Chely Wright: Country Singer Comes Out and Comes Clean
BY T. Cole Rachel
May 02 2010 5:35 AM ET
It will be interesting to see what path Wright’s career will take in the wake of her coming out. One need only revisit the almost career-ending experience of the Dixie Chicks (for bad-mouthing George W. Bush) to understand the rallying power and intense conservatism of country music’s core audience. Being gay (or a political lefty) might fly in pop music, but not so much in country world, which still clings to traditionalism, patriotism, and religion as it’s grounding principles. Given her experiences in the country music industry—perhaps the most unaccepting and resolutely conservative musical universe—Wright has very realistic expectations for what may or may not happen next. “It would break my heart if I were to lose my career in country music because of being gay,” she says, “but I fully expect to. I had to finally come to realize that there was more to me than just country music. I had to figure out a way to become a fully-realized human being, or I wasn’t gonna last.”

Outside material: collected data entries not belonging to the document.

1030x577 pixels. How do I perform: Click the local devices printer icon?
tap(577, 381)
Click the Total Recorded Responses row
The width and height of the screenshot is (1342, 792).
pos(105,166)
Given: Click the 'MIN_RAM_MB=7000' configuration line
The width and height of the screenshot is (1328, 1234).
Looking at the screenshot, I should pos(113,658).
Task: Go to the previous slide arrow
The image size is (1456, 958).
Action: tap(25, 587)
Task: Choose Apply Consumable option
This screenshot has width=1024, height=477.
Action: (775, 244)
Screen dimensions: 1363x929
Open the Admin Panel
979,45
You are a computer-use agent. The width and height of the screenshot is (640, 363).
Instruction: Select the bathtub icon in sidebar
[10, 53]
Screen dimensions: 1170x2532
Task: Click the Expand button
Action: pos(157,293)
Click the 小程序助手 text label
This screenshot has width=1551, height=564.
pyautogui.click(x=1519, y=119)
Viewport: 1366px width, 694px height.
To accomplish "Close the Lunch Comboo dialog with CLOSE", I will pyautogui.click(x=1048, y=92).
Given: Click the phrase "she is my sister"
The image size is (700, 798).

One of Wright’s biggest anxieties about coming out is not only the reaction of gay people (“I think a lot of people don’t understand why I didn’t do this a long time ago” she says), but also the reaction of fans and fellow musicians who have so ardently supported her all of these years. “Country music fans will always say that they love you because you are honest,” says Wright, “They feel like they know you, like you are their friend and they can relate to you. People would often tell me that—I just feel like I know you—and it was like a knife in the heart, because I knew that there was this part of me that they didn’t know at all and I couldn’t share with them. And my love for my fans was mutual—it is mutual—but I agonized over it, knowing that if they really knew the truth about my personal life, they might not feel the same way. So…I know there are those people who might feel like I’ve tricked them in some way, that I was pretending to be something that I really wasn’t. But, you know, I am the girl in my songs. I’m still that same girl. I’m the same girl who plays military hospitals and supports the troops. All I ever wanted to do since I was nine years was sing country music and play at the Grand Ole Opry. I’m still that girl. “
Not only is Wright is also still getting her bearings in regards to what being an openly out entertainer will actually mean, but she’s still trying to picture what her life as a openly gay woman is going to feel like. “I’ve never asked a woman out on a date,” she laughs. “So, it’s a bit like being a teenager again or something. I have no idea what it’s going to be like.”
Despite the expected backlash and the still fraught relationship she has with certain family members, Wright says that the benefits of honesty—and the hope that her own admission might ultimately help others—is helping assuage the fear of what her new future might hold.